The best that a government committed to reducing greenhouse gas emissions can do is to make sure the ETS is working as well as possible, then buy back and retire credits in the system. Those able to most easily reduce their own carbon emissions will be the first to sell; those for whom change is difficult will be last to sell – exactly how people responded to vanilla price increases. No Minister or Ministry has to guess who can most easily adapt.

Buying back credits within the ETS, rather than forcing particular sectors to change through regulation or bans, helps make sure New Zealand gets the greatest emission reductions per dollar’s worth of effort put to the cause.

Regulatory options, like mandatory fuel economy standards, or electric vehicle subsidies, risk doing harm because of the good forgone. An electric vehicle subsidy is unlikely to increase greenhouse gas emissions. But it would increase emissions compared to putting the same amount of money towards buying up and retiring credits in the ETS.

Different policies have very different costs per tonne of carbon dioxide mitigated. A government using regulatory alternatives has to pray it has modelled those costs correctly and found the carbon best-buys.

Work published in the fall issue of the Journal of Economic Perspectives summarises recent estimates of the static costs of policies mitigating greenhouse gas emissions. Corporate Average Fuel Economy standards in the United States cost between US$48 and $310 per ton of carbon dioxide mitigated. But NZU is selling on the spot market for around NZ$25. Imposing similar rules here would then be, at best, about a third as effective in reducing emissions than simply expending the same resources on buying and retiring NZU.
NBR graph
Kenneth Gillingham and James Stock. 2018. "The Cost of Reducing Greenhouse Gas Emissions" Journal of Economic Perspectives 32:4 (Fall).

The journal article does note that dynamic effects can vary: If there were no electric vehicle charging stations, a chicken-and-egg problem could prevent people from taking up electric vehicles if those make sense for them, so policy could help. And if a government as large as America’s starts subsidising buying huge volumes of solar panels, it could encourage technological innovation that reduces costs across the board.

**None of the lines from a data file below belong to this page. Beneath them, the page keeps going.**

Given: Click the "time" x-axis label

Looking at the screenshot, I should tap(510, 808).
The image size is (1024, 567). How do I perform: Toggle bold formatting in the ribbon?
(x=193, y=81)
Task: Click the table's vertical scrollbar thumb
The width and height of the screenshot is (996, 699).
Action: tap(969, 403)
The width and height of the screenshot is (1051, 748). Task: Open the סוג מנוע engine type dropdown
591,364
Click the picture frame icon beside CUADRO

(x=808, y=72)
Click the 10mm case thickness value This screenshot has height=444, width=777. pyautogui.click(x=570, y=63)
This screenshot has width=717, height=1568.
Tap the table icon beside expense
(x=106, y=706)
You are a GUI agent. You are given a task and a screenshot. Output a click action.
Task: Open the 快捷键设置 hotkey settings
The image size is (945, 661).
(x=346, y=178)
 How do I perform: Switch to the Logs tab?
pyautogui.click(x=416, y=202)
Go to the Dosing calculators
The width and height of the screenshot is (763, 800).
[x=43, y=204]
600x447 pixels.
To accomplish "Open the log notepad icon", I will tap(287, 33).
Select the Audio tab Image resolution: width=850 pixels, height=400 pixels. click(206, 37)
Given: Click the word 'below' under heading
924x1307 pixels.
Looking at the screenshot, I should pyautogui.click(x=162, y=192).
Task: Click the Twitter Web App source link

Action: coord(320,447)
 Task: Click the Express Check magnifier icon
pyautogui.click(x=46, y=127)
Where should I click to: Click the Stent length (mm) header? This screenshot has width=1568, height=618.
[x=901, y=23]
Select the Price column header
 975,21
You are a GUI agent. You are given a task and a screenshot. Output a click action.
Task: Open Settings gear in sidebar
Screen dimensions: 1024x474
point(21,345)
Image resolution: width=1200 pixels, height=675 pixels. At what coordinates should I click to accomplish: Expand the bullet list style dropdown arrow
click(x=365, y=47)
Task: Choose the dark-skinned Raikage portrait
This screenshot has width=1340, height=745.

But neither case seems particularly relevant: There are few major transport routes without charging stations now, and New Zealand demand for batteries or solar panels is not likely to be large enough to drive broader technological change. And while New Zealand could plausibly lead change through biotechnology advances in better low-emissions pastoral systems, if the grasses cutting greenhouse gas emissions were developed using genetic engineering, the government already bans their use.

It is also rather likely that successful dynamic investments of this sort are easier to identify in hindsight than with foresight. Buying back ETS credits yields more certain returns.

New Zealand’s climate change policy could stand to be a lot more vanilla. Simply making sure the market is working well, strengthening it where needed, and then buying back credits might sound boring. But vanilla really can be excellent. If you don’t believe me, try the Vanilla Bean at Kaffee Eis.
I particularly recommend adding coffee to the Vanilla Bean as an affogato.